## PROBLEM STATEMENT
Print each record below character for character.

## RECORDS FOR THIS TASK

◇ ◇ ◇ ◇

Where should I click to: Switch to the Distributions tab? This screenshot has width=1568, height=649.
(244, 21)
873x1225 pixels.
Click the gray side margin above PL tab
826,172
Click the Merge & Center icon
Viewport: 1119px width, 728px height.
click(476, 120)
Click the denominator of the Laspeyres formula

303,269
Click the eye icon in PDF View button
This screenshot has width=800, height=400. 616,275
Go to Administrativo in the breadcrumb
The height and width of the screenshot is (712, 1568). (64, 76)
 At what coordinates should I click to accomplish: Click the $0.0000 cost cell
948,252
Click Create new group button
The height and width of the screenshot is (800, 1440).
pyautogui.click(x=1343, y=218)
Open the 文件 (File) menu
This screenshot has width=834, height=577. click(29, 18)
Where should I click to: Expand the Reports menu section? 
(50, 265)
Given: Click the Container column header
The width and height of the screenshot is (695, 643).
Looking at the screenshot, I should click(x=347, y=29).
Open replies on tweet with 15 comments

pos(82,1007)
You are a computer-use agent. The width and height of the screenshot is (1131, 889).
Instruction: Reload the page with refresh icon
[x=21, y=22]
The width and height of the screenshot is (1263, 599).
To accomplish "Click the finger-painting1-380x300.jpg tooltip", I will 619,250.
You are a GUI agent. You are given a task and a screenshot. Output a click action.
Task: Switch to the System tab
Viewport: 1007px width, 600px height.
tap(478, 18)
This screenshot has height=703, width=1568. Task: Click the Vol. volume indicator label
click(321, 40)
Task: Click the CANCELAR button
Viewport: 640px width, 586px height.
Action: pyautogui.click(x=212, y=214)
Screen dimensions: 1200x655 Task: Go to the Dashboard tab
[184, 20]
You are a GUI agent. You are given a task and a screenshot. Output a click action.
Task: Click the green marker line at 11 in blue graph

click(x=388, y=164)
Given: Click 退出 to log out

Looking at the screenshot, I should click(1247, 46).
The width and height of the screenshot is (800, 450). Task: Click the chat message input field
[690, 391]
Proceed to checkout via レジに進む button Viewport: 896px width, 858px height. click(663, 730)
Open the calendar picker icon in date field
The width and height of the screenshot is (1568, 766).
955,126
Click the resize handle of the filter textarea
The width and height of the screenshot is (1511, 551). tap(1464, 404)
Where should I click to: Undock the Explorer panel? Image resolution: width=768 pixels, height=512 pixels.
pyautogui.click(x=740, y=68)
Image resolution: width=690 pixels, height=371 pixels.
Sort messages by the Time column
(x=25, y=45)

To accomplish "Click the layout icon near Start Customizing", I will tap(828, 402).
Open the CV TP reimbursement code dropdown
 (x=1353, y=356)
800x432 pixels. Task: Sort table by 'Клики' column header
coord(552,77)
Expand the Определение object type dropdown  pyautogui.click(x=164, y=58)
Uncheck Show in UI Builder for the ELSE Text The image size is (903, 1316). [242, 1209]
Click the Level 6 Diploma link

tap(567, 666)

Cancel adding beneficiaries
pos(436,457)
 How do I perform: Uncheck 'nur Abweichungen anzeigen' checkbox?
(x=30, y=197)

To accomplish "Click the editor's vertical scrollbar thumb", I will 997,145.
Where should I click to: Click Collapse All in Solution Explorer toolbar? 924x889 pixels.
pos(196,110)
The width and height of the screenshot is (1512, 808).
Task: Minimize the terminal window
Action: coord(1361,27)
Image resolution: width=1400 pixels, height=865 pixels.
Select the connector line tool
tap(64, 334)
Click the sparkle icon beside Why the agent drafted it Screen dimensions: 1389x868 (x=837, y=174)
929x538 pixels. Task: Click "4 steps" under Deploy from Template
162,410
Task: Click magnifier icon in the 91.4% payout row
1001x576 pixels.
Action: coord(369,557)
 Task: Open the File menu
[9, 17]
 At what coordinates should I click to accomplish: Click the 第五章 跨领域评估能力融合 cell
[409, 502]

◇ ◇ ◇ ◇

## REPLY TO THE TASK
Where should I click to: Switch to the Distributions tab? This screenshot has width=1568, height=649.
(244, 21)
873x1225 pixels.
Click the gray side margin above PL tab
826,172
Click the Merge & Center icon
Viewport: 1119px width, 728px height.
click(476, 120)
Click the denominator of the Laspeyres formula

303,269
Click the eye icon in PDF View button
This screenshot has width=800, height=400. 616,275
Go to Administrativo in the breadcrumb
The height and width of the screenshot is (712, 1568). (64, 76)
 At what coordinates should I click to accomplish: Click the $0.0000 cost cell
948,252
Click Create new group button
The height and width of the screenshot is (800, 1440).
pyautogui.click(x=1343, y=218)
Open the 文件 (File) menu
This screenshot has width=834, height=577. click(29, 18)
Where should I click to: Expand the Reports menu section? 
(50, 265)
Given: Click the Container column header
The width and height of the screenshot is (695, 643).
Looking at the screenshot, I should click(x=347, y=29).
Open replies on tweet with 15 comments

pos(82,1007)
You are a computer-use agent. The width and height of the screenshot is (1131, 889).
Instruction: Reload the page with refresh icon
[x=21, y=22]
The width and height of the screenshot is (1263, 599).
To accomplish "Click the finger-painting1-380x300.jpg tooltip", I will 619,250.
You are a GUI agent. You are given a task and a screenshot. Output a click action.
Task: Switch to the System tab
Viewport: 1007px width, 600px height.
tap(478, 18)
This screenshot has height=703, width=1568. Task: Click the Vol. volume indicator label
click(321, 40)
Task: Click the CANCELAR button
Viewport: 640px width, 586px height.
Action: pyautogui.click(x=212, y=214)
Screen dimensions: 1200x655 Task: Go to the Dashboard tab
[184, 20]
You are a GUI agent. You are given a task and a screenshot. Output a click action.
Task: Click the green marker line at 11 in blue graph

click(x=388, y=164)
Given: Click 退出 to log out

Looking at the screenshot, I should click(1247, 46).
The width and height of the screenshot is (800, 450). Task: Click the chat message input field
[690, 391]
Proceed to checkout via レジに進む button Viewport: 896px width, 858px height. click(663, 730)
Open the calendar picker icon in date field
The width and height of the screenshot is (1568, 766).
955,126
Click the resize handle of the filter textarea
The width and height of the screenshot is (1511, 551). tap(1464, 404)
Where should I click to: Undock the Explorer panel? Image resolution: width=768 pixels, height=512 pixels.
pyautogui.click(x=740, y=68)
Image resolution: width=690 pixels, height=371 pixels.
Sort messages by the Time column
(x=25, y=45)

To accomplish "Click the layout icon near Start Customizing", I will tap(828, 402).
Open the CV TP reimbursement code dropdown
 (x=1353, y=356)
800x432 pixels. Task: Sort table by 'Клики' column header
coord(552,77)
Expand the Определение object type dropdown  pyautogui.click(x=164, y=58)
Uncheck Show in UI Builder for the ELSE Text The image size is (903, 1316). [242, 1209]
Click the Level 6 Diploma link

tap(567, 666)

Cancel adding beneficiaries
pos(436,457)
 How do I perform: Uncheck 'nur Abweichungen anzeigen' checkbox?
(x=30, y=197)

To accomplish "Click the editor's vertical scrollbar thumb", I will 997,145.
Where should I click to: Click Collapse All in Solution Explorer toolbar? 924x889 pixels.
pos(196,110)
The width and height of the screenshot is (1512, 808).
Task: Minimize the terminal window
Action: coord(1361,27)
Image resolution: width=1400 pixels, height=865 pixels.
Select the connector line tool
tap(64, 334)
Click the sparkle icon beside Why the agent drafted it Screen dimensions: 1389x868 (x=837, y=174)
929x538 pixels. Task: Click "4 steps" under Deploy from Template
162,410
Task: Click magnifier icon in the 91.4% payout row
1001x576 pixels.
Action: coord(369,557)
 Task: Open the File menu
[9, 17]
 At what coordinates should I click to accomplish: Click the 第五章 跨领域评估能力融合 cell
[409, 502]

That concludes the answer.